Rule derivation (dlDeriveRule, datalog.go lines 64-149): handles three literal types:

  • Positive literals: join against the relation state.
  • Negation literals (IsNot): remove environments where the relation would match.
  • Inequality literals (IsNeq): remove environments where two variables are equal.

Variable notation: uppercase words are Datalog variables (dlIsVar, datalog.go line 177). Quoted strings ("alice") are constants (dlUnquote, line 178).

2.3 Emitted PHP shape

The lowerDatalogQueryExpr call site (not shown in the excerpts above, but present in the lowerExpr switch) calls datalogEval and emits the results as a PHP array literal. For a query that finds ancestors:

// facts: parent(alice, bob), parent(bob, carol)
// rule: ancestor(X, Z) :- parent(X, Z).
// rule: ancestor(X, Z) :- parent(X, Y), ancestor(Y, Z).
// query: ancestor(alice, Who)

The emitted PHP is:

$ancestors = ["bob", "carol"];

No PHP code loops or evaluates rules at runtime. The results are fully computed at transpile time and baked into the emitted source. This means the PHP output is maximally simple and fast (array literal, no interpreter overhead) at the cost of being static (the Datalog program cannot take runtime input).

2.4 Why emit a static array (not a runtime engine)

The fixture corpus (phase08-datalog/) contains only programs where the Datalog rules and facts are fully known at compile time. A runtime engine would be needed only if rules or facts could be provided at runtime (e.g., from a database query). That use case is out of scope for MEP-55 Phase 8.

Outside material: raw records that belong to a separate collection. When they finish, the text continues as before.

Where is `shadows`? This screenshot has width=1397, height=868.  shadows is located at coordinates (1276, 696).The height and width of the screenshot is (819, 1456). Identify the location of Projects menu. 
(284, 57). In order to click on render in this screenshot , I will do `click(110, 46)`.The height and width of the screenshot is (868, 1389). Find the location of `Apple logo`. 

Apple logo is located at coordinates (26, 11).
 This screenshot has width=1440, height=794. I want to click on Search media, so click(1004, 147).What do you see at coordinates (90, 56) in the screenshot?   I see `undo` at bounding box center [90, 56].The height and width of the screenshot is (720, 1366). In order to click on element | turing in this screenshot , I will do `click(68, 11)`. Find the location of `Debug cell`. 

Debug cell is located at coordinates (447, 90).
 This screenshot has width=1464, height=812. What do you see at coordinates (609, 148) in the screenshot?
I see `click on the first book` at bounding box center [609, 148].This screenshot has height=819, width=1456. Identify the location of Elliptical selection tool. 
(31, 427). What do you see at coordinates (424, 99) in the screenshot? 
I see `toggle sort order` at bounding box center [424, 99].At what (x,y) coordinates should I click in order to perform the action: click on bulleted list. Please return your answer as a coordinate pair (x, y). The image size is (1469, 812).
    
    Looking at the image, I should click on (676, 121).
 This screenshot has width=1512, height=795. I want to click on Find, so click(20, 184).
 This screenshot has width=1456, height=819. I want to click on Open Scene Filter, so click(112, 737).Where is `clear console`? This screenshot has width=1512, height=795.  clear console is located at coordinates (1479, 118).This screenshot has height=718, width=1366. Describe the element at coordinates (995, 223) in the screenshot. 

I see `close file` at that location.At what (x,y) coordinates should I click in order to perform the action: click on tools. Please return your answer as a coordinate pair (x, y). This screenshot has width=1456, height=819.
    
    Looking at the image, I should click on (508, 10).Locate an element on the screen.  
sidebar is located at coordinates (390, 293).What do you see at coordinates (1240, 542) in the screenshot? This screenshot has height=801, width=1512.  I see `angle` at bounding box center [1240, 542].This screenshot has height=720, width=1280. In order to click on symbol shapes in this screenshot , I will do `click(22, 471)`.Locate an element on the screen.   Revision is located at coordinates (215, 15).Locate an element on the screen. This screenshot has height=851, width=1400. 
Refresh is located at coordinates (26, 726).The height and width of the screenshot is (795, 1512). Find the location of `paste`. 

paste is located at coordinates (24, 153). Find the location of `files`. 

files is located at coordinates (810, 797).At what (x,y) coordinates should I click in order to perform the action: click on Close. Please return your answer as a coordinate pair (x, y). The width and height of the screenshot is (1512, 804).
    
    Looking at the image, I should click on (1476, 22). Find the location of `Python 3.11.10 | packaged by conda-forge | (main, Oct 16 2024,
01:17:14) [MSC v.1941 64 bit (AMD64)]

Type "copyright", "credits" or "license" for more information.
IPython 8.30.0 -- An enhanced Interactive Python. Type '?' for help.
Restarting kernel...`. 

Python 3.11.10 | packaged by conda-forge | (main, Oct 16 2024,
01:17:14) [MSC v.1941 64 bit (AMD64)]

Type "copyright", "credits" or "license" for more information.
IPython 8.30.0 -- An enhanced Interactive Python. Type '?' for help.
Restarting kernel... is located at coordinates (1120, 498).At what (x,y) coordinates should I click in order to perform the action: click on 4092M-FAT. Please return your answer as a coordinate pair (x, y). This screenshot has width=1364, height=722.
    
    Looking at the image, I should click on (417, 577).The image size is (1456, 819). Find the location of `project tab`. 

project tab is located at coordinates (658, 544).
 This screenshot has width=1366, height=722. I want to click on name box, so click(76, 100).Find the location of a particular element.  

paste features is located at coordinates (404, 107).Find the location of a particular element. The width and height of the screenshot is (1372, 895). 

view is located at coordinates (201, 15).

The static-array approach:

  • Requires no runtime dependency.
  • Is maximally fast at runtime.
  • Produces byte-equal output across PHP versions.
  • Is easily validated: TestPhase8EmitFragments checks that the emitted array contains the expected values.

A future MEP could add a runtime Datalog engine (potentially using amphp/revolt for async evaluation, or a dedicated mochi/datalog Composer package) for programs that need runtime-variable rules.

3. RawCStmt and QueryScopeStmt no-ops

The aotir IR carries two statement types that only make sense for the C backend:

  • RawCStmt: pre-rendered C source code for the Datalog runtime setup (dl_solver_add_rule, etc.). The PHP backend evaluates Datalog at compile time, so this hint is ignored (lower.go line 481: return nil, nil).

  • QueryScopeStmt: a C-specific arena allocation scope wrapping query result accumulation. PHP's garbage collector handles memory automatically, so the scope wrapper is inlined without the frame (lower.go line 475: return l.lowerBlock(v.Body)).

Both no-ops are documented in the source with comments explaining why the C-backend hint is irrelevant for PHP.